▸ Extrait du texte
<<<<

Par Eric Simon (14 octobre 2010)
Des dizaines de plaintes pour « incitation à la discrimination raciale, nationale et religieuse » ciblent élus et militants associatifs. Tous participent à la campagne « BDS » qui appelle au boycott, au nom du droit international, des produits israéliens fabriqués dans les territoires occupés. Qui se cache derrière cette criminalisation de la solidarité ?
Depuis plusieurs mois, une avalanche de plaintes pour « incitation à la discrimination raciale, nationale et religieuse » – près de 80 ! – s’est abattue sur les militants de la campagne « Boycott Désinvestissement Sanctions » (BDS). Tous ont participé à des actions pacifiques sur des supermarchés. Ils invitaient les clients à ne pas acheter les produits « made in Israël », dont un nombre non négligeable viennent des colonies de Cisjordanie et sont donc, en principe, sous le coup de diverses résolutions internationales. La dernière en date est celle de la Cour de justice de l’Union européenne qui a, le 25 février 2010, statué que « les produits originaires de Cisjordanie ne peuvent bénéficier du régime douanier préférentiel de l’accord CE-Israël ». Une résolution restée, comme les précédentes, sans suites…
Un ancien déporté accusé d’antisémitisme
« Nous agissons en tant que citoyens pour imposer le droit international qui n’est pas appliqué contre un pays qui le viole constamment, martèle la sénatrice verte Alima Boumediene-Thiéry, parce qu’il ne reste plus que les actions citoyennes pour imposer la force du droit et la justice contre l’impunité dont bénéficient les autorités israéliennes. Sans justice, il ne peut y avoir de paix ! » Outre la sénatrice et Omar Slaouti, membre du Nouveau parti anticapitaliste (NPA) convoqués au tribunal de Pontoise (Val d’Oise) ce 14 octobre, les procès concernent Sakina Arnaud, de la Ligue des Droits de l’Homme, dont le jugement sera rendu le 22 octobre à Bordeaux, trois militants de Perpignan, et cinq militants de Mulhouse.
Les plaignants ont ajouté à cette charrette rien moins que Stéphane Hessel, co-rédacteur de la Déclaration Universelle des droits de l’homme, puis ambassadeur de France, notamment en Israël. En clair, tous sont accusés d’être des antisémites. Il fallait quand même oser, surtout pour Stephane Hessel, ancien résistant français déporté à Buchenwald… Il est vrai que les attaques ont été lancées par des organismes qui n’ont peur, ni de l’outrance, ni du ridicule.

>>>>

▸ Exercice proposé 1
Recopiez fidèlement les lignes des entrées, de celle qui contient « You are a computer-use agent. » jusqu'à celle qui contient « Open Subgenus lookup via its search glass », ces deux lignes comprises, sans reproduire les images.

▸ Données fournies
<<<<

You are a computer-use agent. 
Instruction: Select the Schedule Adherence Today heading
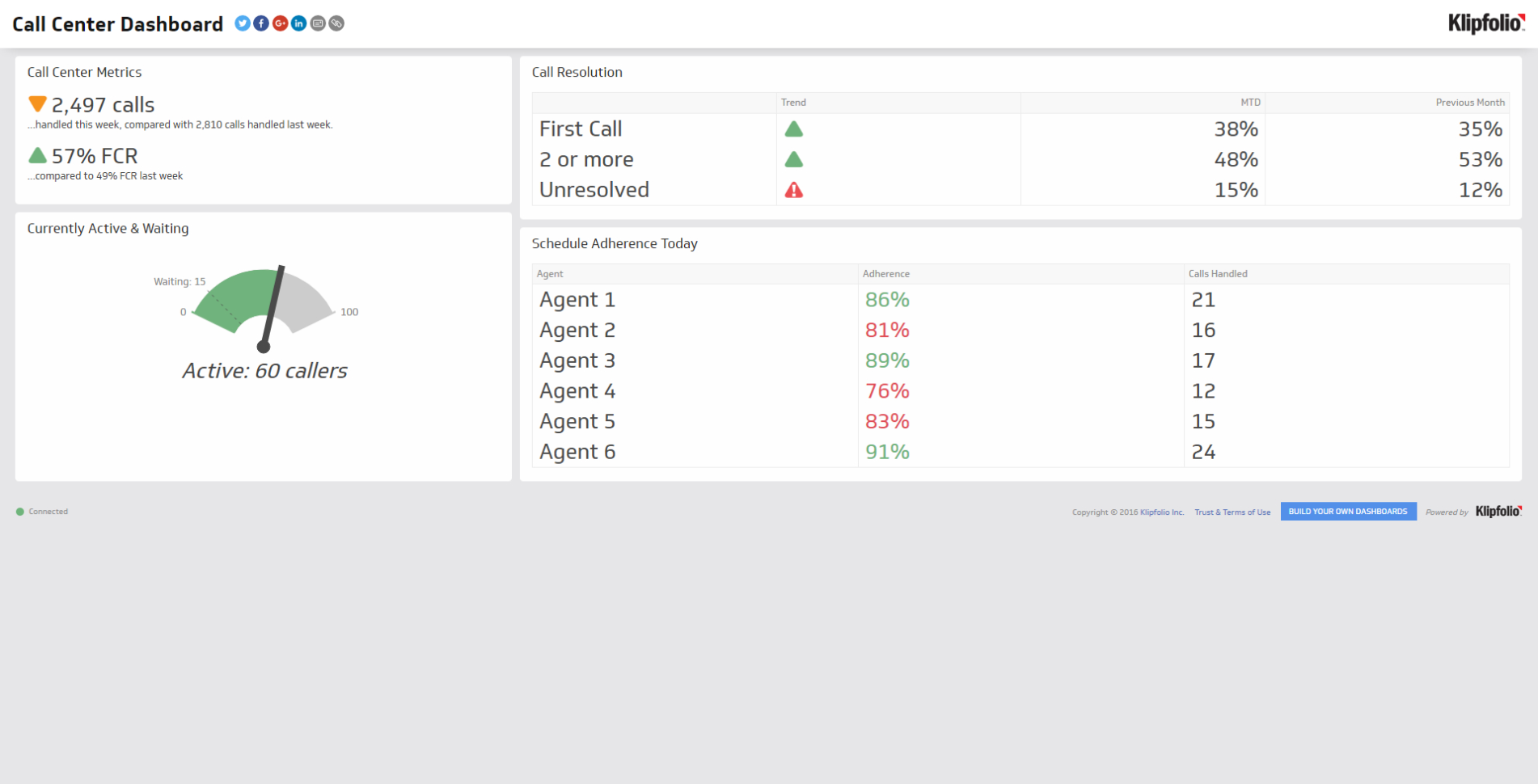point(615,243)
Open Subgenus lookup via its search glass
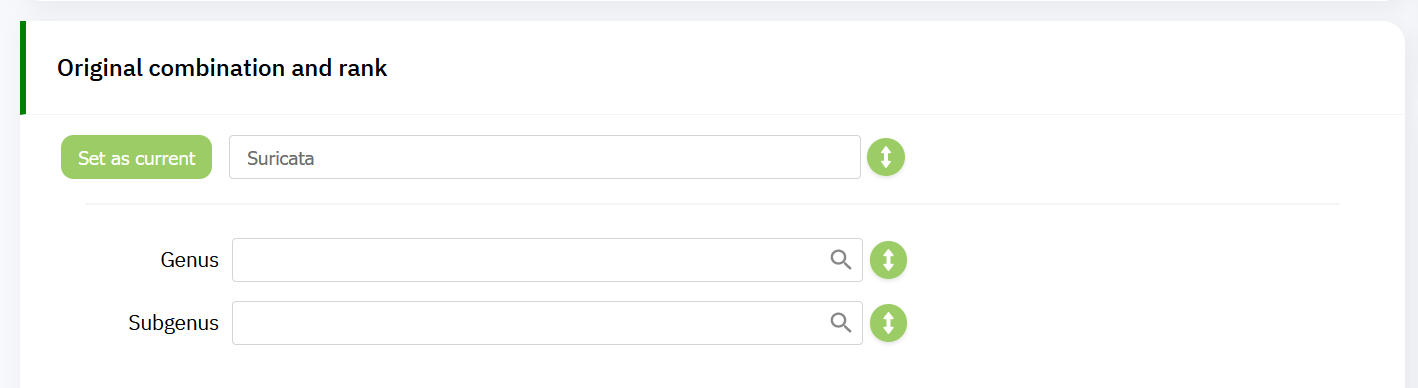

>>>>
<<<<

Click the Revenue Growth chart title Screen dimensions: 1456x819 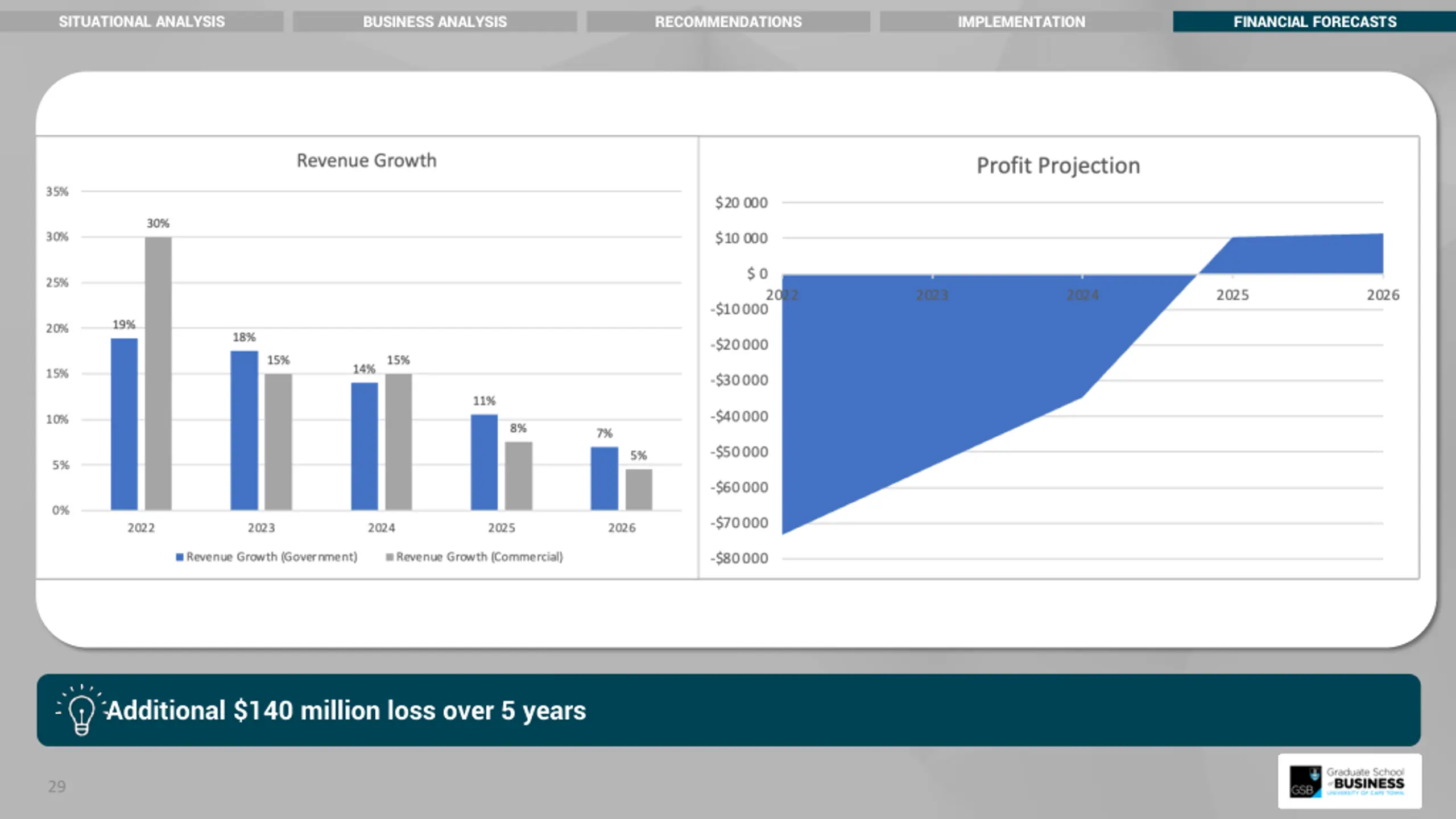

>>>>

▸ Exercice proposé 2
D'après l'extrait sur la campagne BDS, à quelle date la Cour de justice de l'Union européenne a-t-elle statué sur les produits originaires de Cisjordanie ?

▸ Résultat attendu 1
You are a computer-use agent. 
Instruction: Select the Schedule Adherence Today heading
point(615,243)
Open Subgenus lookup via its search glass

▸ Résultat attendu 2
Le 25 février 2010.